In this Section:

Integrated Prenatal Screening (IPS)


Screening Recommendations

The Society of Gynecology and Obstetrics of Canada recommends that “all pregnant women in Canada, regardless of age, should be offered, through an informed consent process, a prenatal screening test for the most common clinically significant fetal aneuploidies in addition to a second trimester ultrasound for dating, growth, and anomalies.” The commonest method of fulfilling this is to do Integrated Prenatal Screening (IPS) testing combined with an 18-20 week ultrasound.

Integrated Prenatal screening is a three step process.

  1. Nuchal translucency (NT) and early anatomy Ultrasound.  This is done at 11-13 weeks, but ideally should be scheduled between 11 weeks 5 days and 13 weeks 6 days. The gestational age is confirmed. The tissue at the back of the fetus’s neck (NT) is measured. (Babies with trisomy 21 and other aneuploidys tend to accumulate more fluid here)

  2. The first blood test must be done on the same day. Your patient must have the correct paperwork with them to complete the test. This test measures proteins in the blood and is used to modify the risk rating.

  3. The second blood test is done between 15 – 18 weeks.



Results are labeled as either screen positive or negative.

  • Screen Positive - If the results indicate a greater than 1/200 risk of Down’s syndrome or a 1/100 risk of Trisomy 18 or 13 they are considered positive.  2% of all tests will be positive. Most will be false positive. Close to 90 per cent of the pregnancies affected with Down syndrome will screen positive (true positive).

  • Screen Negative - A screen negative result indicates the chance of Down syndrome is less than 1/200. More than 99 % of pregnancies with normal 21, 18 and 13 chromosomes will screen negative. Please remember that 10% of pregnancies with Down syndrome will also screen negative (false negative).


Other Benefits

  • Placental Function - The same biochemical factors that are used in IPS testing have been found to reflect placental function and can identity a group of patients at risk for placental insufficiency. These patients have higher rates of IUGR, SGA, premature delivery and fetal demise. This group of patients can be further stratified by examining the maternal uterine arteries.

    The IPS is considered to be false positive when both aneuploidy (trisomy 21, 18 and 13) and neural tube defects are excluded. Adverse pregnancy outcomes have been associated with false positive IPS with the following abnormal maternal serum markers:

    1st trimester 10-13 wks bloodwork:              2nd trimester 15-20 wks bloodwork:

    low papp-a (<0.35 MOM)                                  AFP > 2.0 MOM 
    hCG >5.0 MOM 
    inhibin A >3.0 MOM

    In the setting of a false positive IPS described above, measurement of maternal uterine artery Doppler has been shown to identify a group of pregnant women with the highest risk of adverse pregnancy outcomes. Uterine artery Doppler is typically performed between 18-22 weeks and an abnormal Doppler measurement with the maternal uterine artery Pulsatility Index (PI) > 1.45 suggests there is high risk for subsequent placental insufficiency.  This patient will require early referral to an obstetrician. A normal PI is reassuring but should be followed with a third trimester ultrasound for fetal growth.

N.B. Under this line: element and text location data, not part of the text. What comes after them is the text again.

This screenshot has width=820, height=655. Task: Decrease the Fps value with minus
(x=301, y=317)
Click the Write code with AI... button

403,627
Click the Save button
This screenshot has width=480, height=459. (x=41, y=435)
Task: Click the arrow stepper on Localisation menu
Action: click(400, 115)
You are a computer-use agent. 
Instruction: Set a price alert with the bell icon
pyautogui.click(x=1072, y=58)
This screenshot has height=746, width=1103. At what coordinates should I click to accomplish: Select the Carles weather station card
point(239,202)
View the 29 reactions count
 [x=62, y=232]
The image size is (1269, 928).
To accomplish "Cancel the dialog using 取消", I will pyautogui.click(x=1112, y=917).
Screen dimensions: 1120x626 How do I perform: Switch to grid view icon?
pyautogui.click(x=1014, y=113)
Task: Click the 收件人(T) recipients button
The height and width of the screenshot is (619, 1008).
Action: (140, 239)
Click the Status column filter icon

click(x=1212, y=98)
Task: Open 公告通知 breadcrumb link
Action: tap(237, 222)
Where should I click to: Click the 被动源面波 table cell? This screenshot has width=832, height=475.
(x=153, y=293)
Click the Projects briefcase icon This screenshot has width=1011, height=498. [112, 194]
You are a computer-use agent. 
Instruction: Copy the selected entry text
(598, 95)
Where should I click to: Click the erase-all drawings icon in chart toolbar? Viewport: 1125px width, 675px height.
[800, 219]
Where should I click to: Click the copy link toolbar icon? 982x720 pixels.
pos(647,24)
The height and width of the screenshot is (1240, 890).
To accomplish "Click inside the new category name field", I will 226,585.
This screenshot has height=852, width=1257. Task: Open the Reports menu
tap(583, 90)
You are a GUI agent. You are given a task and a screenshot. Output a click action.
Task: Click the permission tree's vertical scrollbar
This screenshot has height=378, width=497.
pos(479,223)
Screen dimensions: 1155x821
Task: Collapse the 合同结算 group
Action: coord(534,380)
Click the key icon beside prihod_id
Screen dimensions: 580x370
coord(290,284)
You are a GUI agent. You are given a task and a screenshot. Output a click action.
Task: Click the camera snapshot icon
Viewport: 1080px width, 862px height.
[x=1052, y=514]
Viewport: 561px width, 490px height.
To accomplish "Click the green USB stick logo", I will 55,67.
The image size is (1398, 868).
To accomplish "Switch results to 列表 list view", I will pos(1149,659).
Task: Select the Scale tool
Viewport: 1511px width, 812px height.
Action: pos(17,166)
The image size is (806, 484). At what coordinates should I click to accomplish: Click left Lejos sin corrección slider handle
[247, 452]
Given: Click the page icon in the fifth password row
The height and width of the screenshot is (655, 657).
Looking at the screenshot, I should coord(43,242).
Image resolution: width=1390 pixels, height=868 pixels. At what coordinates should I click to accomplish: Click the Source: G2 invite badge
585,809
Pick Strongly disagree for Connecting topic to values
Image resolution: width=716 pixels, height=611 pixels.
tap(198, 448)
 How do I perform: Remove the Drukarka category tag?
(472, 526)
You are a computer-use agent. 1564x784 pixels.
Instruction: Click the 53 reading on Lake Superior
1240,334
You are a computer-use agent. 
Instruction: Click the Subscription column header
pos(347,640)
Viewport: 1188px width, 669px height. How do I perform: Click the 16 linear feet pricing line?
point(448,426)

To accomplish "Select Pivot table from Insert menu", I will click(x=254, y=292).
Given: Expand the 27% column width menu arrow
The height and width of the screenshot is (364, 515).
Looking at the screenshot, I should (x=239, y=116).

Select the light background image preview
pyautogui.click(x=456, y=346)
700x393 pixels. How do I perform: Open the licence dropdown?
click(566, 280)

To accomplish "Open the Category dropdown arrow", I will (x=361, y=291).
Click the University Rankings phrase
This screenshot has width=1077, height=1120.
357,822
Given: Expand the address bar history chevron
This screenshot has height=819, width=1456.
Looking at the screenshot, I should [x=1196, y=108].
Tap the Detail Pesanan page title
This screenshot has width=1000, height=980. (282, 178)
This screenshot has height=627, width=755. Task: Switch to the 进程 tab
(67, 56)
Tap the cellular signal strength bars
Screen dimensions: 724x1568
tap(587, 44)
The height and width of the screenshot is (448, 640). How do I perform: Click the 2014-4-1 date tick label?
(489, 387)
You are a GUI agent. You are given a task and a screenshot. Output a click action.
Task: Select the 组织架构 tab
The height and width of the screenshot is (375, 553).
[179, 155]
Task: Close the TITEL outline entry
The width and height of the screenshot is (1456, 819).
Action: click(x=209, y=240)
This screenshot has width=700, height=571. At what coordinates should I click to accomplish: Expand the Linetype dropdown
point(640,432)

    We ask that if you receive an abnormal IPS result, proceed with the 18-20 week ultrasound already booked, refer to genetic counseling for further testing, and refer the patient for uterine artery Doppler (18-22 weeks). In Barrie, this test is currently offered at the RVH but services will expand to the local clinics if demand is high. Please fax the IPS results with the ultrasound requisition.

    Uterine Artery Doppler should also be considered in women at risk of placental pathology with current obstetric risk factors (pre-existing hypertension, gestational hypertension, thrombophilia, pre-existing renal disease and Type 1 Diabetes with vascular complications) as well as past obstetric risk factors (early onset gestational hypertension, placental abruption, IUGR and stillbirth).

    Uterine Doppler will not be done in low risk pregnancies as it is not proven as a useful tool.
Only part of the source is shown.